То и дело взвизгивая от полноты жизни, к нему бежали Бобредонт и Бобриэль...
     Улыбка прорвалась наружу.
     – Дядь Бобрисэй! – вопил Бобредонт. – Ты наш крёстный фей!
     Улыбка тотчас скрылась за тучкой. Бобрисэй, фыркнув, скрылся под водой.
     Но ни Бобредонта, ни старшую и серьёзную сестру его Бобриэль это не остановило. Куда там! Даже наоборот – брызг было – до самого неба! И до того, которого в глади пруда, и до того, которое на самом небе. Ведь небо – на небе, разве нет? А ещё оно в хитрых этих глазёнках, то и дело затягиваемых улыбками до щёлочек – вроде тех, в которые струится свет.

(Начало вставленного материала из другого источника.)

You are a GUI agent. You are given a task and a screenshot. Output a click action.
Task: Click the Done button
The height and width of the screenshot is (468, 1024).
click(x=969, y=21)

     – Ты дядь Бобрисэй – крёстный фей!
     – Угу, – едва скрывая, как он доволен, кивнул Бобр и важно выбрался на берег.
     Ну ещё бы. Разве было теперь дело важнее утреннего чая – само собой, с малиновым вареньем. Это уж как водится – разве можно традиции прерывать?
     А в прищуренных его от слепящего солнца глазах оставались стоять весенний пруд, сияющая вода, две взъерошенных головы с пыхтящими носопырками... Скоро они вырастут. Но он и всегда останется для них тем, кто больше них. Больше них своей любовью...
     И ведь здесь могла быть теперь его Бобрилиана... По лицу его пробежала тень. Он зажмурился, но ненадолго. Вытер уголки глаз и продолжил готовить чай.
Ведь скоро юные пловцы выскочат на берег совершенно голодными.
     И ждать их не пришлось долго. Уж слишком благоухал чай. И тянулось с ложки варенье. И хрустели сухарики. И звонко ломался весенний сахарный тростничок...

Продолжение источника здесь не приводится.